Besides the initial pain, losing a finger may soon be a lot less distressing and debilitating, if one South Florida doctor has his way. That’s because he used a powder, known in the media as Magic Pixie Dust, to regrow one horse jockey’s digit — both tissue and bone — after it was bitten off by his horse while feeding.

“It’s a certain powder, a dust that you sprinkle on your finger every other day, you wrap it up, and long story short, it grew back — the majority of it,” Paul Halpern, the New Jersey-based horse jockey, who spends some of his time in Florida, told NBC6. “I’m quite happy.”

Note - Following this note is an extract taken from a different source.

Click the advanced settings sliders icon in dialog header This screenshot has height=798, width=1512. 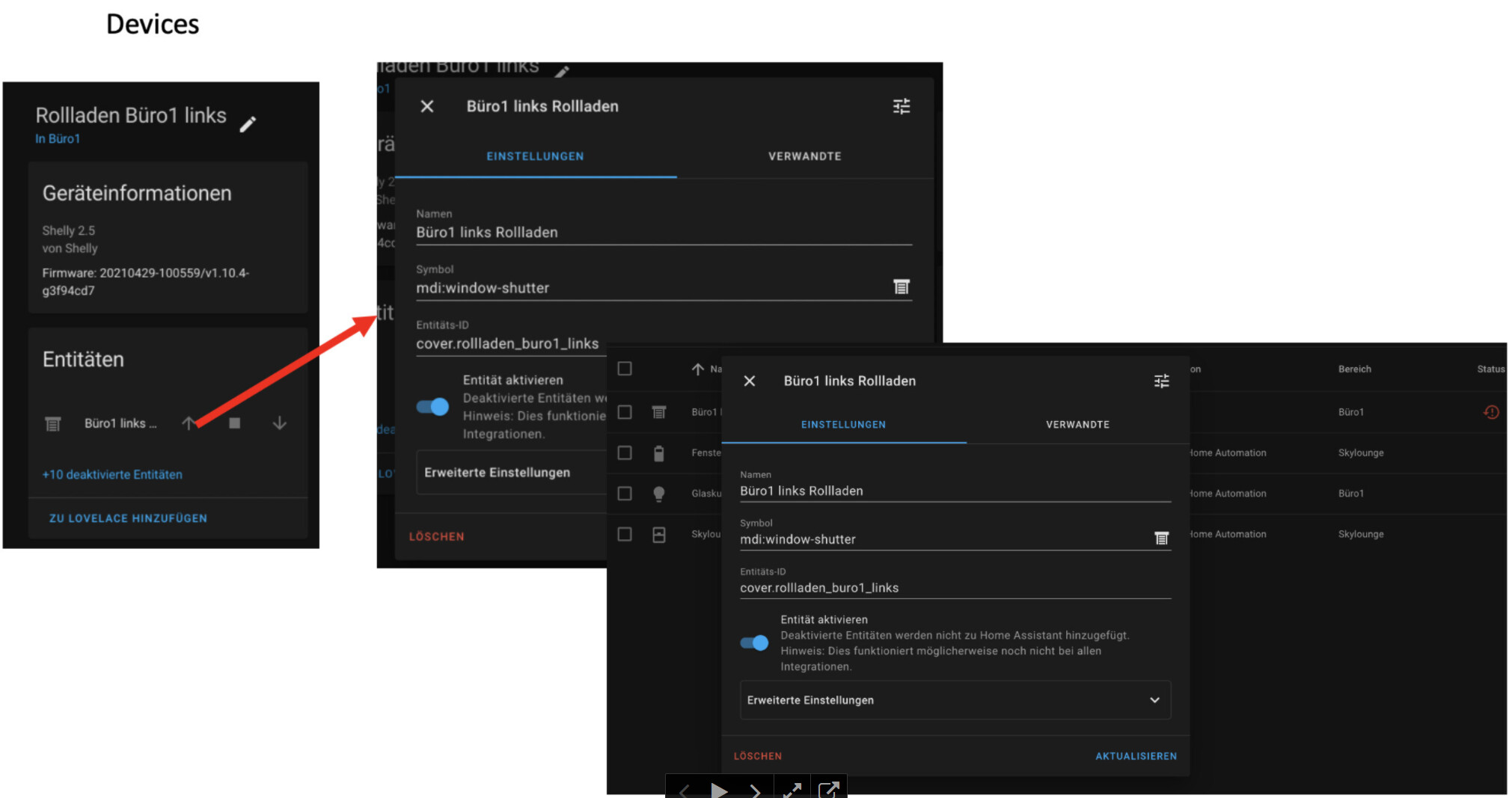coord(1162,381)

The procedure is a form of xenotransplantation, more commonly known as cross-species transplantation, during which animal organs or tissue are transplanted into humans, and it's non-surgical and painless. ACell, a producer of the MatriStem powder, says that it is made from tissue of pig bladders because the “protein scaffold” is “nearly identical to that of human tissue.”

Dr. Eugenio Rodriguez, of the Deerfield Beach Outpatient Surgical Center, gave Halpern the powder, telling him to apply it to where he lost part of his finger, along with a protective sheet containing a saline solution. Over the course of two months, the finger slowly grew back.

“I couldn’t notice at the time, but once everything had healed, and the fingernail grew back, which is quite miraculous, and the skin healed over, then you really notice,” Halpern told NBC6.

The powder works by attracting stem cells to the wound site and then promoting growth, Rodriguez said. He’s been using the powder for over three years, and believes he’s the only one in South Florida to use it.

Others across the nation have used it too, however, with similarly “miraculous” results, as one 51-year-old Nebraska patient, who had lost the tip of his thumb in a chainsaw accident, described it. “The best one thousand bucks I ever spent,” he said, according to Burns & Levinson, LLP, who represents ACell.